Fellow's Machine-learning Auditory Model Cited
A Department of Energy Computational Science Graduate Fellowship (DOE CSGF) recipient has developed a machine-learning system that performs as well as humans in recognizing words and identifying musical genres in recordings of speech.
Further research by fellow Alex Kell also compared model results to functional magnetic resonance imaging (fMRI) brain scans. The relationship suggests the human auditory cortex, the brain area that deciphers sound, follows a hierarchical organization much like the visual cortex.
A Massachusetts Institute of Technology release highlighted Kell’s research, which was published in the April 19 issue of the journal Neuron. Kell is a fourth-year fellow studying computational neuroscience with Josh McDermott.
The release outlines the machine-learning code, called a neural network, Kell and McDermott used for the project. Information passes through the network’s interconnected layers of thousands of relatively simple units. The layers transform the input, culminating in a label – for example, a written word identifying a spoken one. If the system works, the label is correct.
Training neural networks consumes computer power and time. Kell funnels millions of pieces of labeled data to each model so it learns patterns it can use to classify unknown input.
Kell and his colleagues trained the network to perform two auditory tasks. First was identifying a word in the middle of two-second recordings of a person talking. Second was to identify the genre of two-second music excerpts.
The researchers fed the model thousands of music and speech examples to train it.

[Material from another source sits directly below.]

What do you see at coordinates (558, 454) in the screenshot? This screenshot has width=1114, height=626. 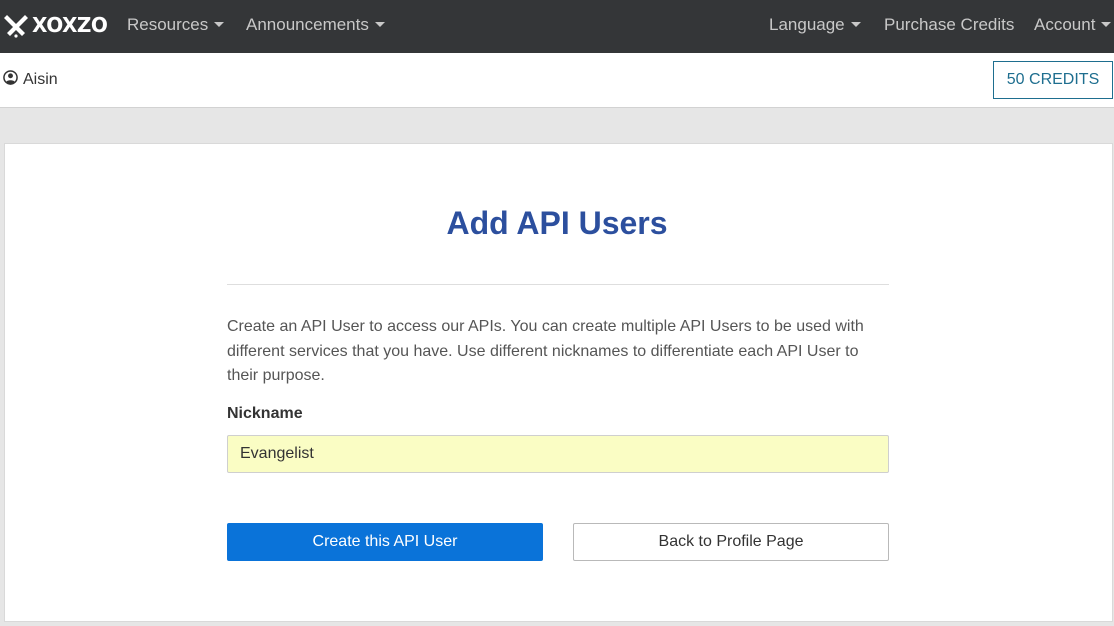 I see `nickname-input` at bounding box center [558, 454].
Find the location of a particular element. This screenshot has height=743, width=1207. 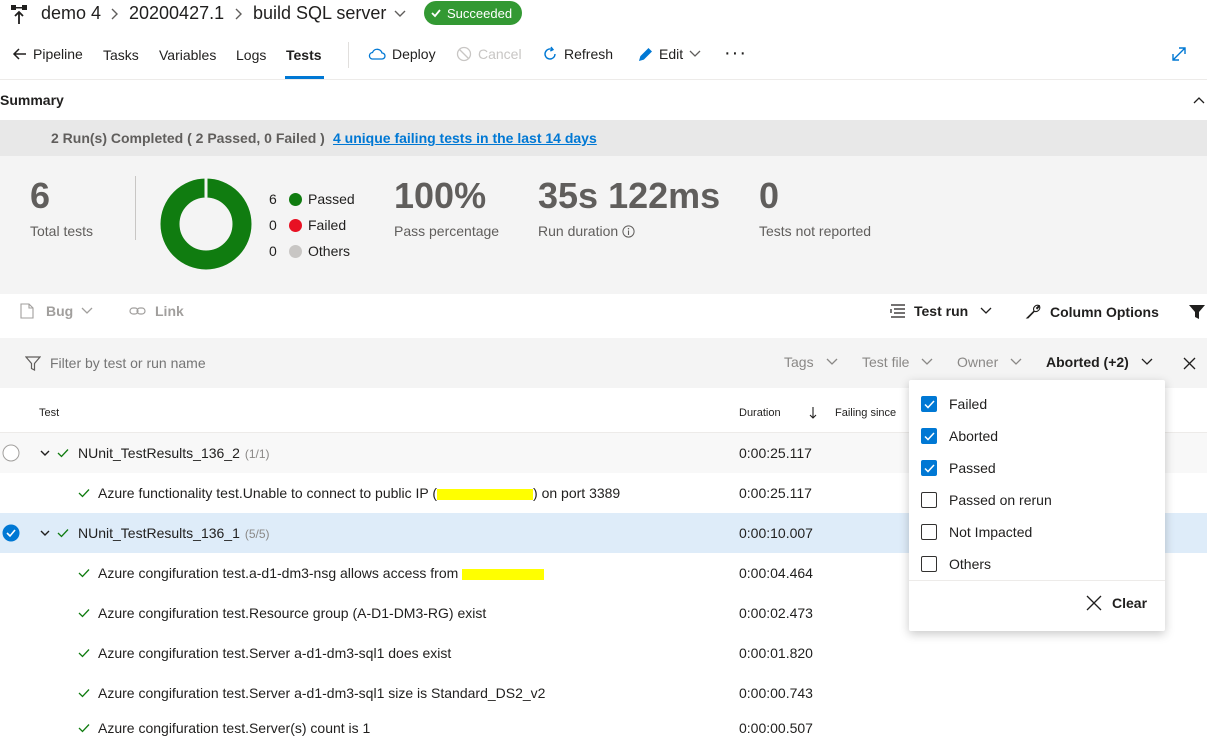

To make the job even more realistic and difficult, the music and speech clips were embedded in background noise.
After training, the model performed the tasks just as accurately as human listeners and even tended to make mistakes on the same clips on which humans made the most mistakes.
The researchers then compared how their model and the human brain process auditory information. Using fMRI, the team fed natural sounds to volunteers and recorded how their auditory cortices area responded. When the team presented the same sounds to the neural network, its layers responded similarly. The model’s middle stages corresponded best to activity in the primary auditory cortex and later stages corresponded best to activity outside of the primary cortex, MIT reported. This provides evidence that the auditory cortex might be arranged in a hierarchical fashion, similar to the visual cortex, the researchers say.
Kell, a Boston-area native, expects to graduate in 2019 and then pursue postdoctoral research focused on recording individual neuron activity in animals.